[Dataset entries]
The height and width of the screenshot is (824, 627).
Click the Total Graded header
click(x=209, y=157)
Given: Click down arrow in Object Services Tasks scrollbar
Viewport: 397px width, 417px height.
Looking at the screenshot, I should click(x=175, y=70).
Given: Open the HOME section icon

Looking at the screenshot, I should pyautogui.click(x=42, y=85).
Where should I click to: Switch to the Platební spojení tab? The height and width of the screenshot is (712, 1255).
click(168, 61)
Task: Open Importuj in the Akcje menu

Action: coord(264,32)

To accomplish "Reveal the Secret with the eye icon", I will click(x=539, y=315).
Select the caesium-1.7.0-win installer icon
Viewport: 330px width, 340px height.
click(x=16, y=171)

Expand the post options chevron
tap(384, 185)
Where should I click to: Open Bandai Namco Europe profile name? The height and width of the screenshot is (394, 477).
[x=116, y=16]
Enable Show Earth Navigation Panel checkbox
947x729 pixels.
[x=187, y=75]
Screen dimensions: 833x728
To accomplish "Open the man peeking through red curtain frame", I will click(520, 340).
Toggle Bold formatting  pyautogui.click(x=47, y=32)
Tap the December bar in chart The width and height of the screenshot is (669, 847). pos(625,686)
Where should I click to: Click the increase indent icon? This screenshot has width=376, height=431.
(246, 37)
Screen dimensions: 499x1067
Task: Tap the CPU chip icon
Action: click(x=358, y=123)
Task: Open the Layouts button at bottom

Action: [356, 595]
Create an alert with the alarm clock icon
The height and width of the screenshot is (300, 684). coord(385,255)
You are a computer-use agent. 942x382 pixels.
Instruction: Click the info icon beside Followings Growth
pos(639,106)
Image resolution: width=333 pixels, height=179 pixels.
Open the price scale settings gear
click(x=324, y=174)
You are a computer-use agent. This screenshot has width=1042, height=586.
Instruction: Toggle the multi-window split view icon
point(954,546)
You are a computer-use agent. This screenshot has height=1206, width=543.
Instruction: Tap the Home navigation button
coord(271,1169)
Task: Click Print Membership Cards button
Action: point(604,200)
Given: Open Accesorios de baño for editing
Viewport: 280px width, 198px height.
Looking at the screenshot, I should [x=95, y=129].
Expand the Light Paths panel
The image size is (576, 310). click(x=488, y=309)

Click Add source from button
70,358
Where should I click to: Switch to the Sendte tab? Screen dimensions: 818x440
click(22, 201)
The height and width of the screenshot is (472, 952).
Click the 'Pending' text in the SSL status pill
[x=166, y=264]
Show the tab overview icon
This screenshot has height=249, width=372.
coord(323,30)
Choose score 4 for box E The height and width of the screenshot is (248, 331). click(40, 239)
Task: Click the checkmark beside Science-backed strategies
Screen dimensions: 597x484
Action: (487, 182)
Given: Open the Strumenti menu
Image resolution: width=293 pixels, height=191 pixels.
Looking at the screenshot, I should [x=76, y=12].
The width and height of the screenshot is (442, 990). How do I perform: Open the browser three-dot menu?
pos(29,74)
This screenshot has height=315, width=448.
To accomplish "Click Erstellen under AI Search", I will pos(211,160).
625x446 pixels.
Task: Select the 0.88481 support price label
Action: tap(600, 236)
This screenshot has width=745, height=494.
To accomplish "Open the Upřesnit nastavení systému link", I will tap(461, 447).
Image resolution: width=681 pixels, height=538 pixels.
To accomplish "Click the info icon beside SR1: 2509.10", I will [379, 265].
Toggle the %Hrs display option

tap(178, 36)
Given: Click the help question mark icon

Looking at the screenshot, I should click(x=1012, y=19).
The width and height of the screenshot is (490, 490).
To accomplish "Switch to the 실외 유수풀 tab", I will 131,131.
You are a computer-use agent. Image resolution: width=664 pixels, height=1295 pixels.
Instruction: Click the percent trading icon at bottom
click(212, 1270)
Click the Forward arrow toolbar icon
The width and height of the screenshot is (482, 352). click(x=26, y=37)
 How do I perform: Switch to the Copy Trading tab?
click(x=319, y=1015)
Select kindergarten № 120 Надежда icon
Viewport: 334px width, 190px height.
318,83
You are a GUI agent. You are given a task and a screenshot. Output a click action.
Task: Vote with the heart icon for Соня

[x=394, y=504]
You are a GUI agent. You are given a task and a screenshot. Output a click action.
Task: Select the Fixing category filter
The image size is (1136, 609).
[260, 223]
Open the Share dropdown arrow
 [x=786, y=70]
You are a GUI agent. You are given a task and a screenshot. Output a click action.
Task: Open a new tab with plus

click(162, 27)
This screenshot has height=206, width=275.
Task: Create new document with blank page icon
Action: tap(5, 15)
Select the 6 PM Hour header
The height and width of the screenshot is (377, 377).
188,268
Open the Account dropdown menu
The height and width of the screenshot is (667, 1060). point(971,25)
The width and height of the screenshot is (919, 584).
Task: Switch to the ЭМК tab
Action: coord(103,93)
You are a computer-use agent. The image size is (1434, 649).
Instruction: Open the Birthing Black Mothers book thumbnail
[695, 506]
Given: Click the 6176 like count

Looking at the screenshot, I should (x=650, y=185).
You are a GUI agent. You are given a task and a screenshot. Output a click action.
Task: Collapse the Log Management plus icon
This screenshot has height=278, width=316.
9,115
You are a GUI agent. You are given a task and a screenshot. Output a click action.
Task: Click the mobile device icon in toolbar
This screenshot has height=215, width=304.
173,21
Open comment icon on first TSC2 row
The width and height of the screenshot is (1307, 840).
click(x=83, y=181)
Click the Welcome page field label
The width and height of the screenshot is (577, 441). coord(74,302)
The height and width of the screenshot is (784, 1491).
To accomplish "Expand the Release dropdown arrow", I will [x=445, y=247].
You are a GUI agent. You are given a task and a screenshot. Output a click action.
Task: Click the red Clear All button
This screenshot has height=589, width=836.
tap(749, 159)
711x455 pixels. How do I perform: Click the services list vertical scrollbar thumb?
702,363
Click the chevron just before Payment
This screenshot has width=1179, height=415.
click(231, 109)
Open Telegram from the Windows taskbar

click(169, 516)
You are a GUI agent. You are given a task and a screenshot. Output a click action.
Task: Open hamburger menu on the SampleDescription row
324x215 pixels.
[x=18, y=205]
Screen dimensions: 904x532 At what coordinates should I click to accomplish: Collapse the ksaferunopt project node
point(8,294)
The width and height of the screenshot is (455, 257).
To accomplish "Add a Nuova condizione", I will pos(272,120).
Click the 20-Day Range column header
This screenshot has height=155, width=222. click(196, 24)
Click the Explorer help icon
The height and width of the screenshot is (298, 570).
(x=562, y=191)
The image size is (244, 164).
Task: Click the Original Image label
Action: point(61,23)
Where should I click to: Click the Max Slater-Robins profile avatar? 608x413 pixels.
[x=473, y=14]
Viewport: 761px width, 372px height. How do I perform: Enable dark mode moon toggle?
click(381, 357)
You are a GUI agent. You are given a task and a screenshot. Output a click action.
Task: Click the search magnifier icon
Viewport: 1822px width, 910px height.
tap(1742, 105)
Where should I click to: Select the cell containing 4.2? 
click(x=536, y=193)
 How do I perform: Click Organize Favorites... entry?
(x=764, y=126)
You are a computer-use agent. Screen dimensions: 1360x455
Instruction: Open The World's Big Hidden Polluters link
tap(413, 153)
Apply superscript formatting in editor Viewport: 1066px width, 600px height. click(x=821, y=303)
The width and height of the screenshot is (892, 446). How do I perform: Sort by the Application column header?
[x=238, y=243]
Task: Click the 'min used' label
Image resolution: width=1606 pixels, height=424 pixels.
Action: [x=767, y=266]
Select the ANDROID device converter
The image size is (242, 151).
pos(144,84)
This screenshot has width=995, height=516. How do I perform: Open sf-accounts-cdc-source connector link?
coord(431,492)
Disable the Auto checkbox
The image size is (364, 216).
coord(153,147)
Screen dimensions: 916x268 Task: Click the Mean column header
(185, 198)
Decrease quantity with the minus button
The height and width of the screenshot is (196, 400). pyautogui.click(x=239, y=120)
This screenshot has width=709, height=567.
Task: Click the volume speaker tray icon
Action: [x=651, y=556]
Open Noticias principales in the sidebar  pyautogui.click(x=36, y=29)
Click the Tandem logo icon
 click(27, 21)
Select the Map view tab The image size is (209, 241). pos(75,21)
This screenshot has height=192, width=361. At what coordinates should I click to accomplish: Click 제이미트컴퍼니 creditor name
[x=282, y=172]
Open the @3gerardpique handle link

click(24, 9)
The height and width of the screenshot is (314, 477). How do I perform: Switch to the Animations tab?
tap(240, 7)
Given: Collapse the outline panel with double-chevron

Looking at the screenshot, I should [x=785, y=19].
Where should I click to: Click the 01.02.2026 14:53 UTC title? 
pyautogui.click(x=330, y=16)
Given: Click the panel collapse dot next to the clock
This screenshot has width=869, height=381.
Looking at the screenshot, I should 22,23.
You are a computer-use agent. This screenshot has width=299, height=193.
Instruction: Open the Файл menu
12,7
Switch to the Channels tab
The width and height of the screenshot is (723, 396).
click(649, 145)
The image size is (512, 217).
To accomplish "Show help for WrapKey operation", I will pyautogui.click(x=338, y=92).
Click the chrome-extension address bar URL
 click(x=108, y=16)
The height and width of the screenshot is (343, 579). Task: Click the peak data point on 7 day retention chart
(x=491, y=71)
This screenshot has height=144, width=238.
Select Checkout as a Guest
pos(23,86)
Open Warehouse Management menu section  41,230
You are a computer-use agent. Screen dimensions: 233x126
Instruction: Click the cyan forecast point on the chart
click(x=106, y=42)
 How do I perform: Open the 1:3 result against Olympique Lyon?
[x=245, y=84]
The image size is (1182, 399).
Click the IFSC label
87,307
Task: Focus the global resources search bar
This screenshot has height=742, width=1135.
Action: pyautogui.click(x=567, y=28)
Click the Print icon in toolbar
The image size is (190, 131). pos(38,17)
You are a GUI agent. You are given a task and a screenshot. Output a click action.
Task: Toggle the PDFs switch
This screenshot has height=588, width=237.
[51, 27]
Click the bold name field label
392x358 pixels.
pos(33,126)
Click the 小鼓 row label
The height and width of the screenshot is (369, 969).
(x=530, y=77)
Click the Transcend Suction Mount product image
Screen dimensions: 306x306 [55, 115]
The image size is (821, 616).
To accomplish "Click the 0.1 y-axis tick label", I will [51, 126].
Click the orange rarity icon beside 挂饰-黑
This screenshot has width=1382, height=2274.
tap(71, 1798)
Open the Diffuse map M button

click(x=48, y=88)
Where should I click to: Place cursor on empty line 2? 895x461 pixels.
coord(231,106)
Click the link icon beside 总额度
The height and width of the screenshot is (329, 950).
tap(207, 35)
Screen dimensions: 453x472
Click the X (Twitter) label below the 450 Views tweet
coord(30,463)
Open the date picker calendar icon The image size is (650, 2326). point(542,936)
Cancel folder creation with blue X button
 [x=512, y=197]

**Task description**
Your answer should be one number, the count of lines in the entries holding the string "computer".

**Result of the task**
8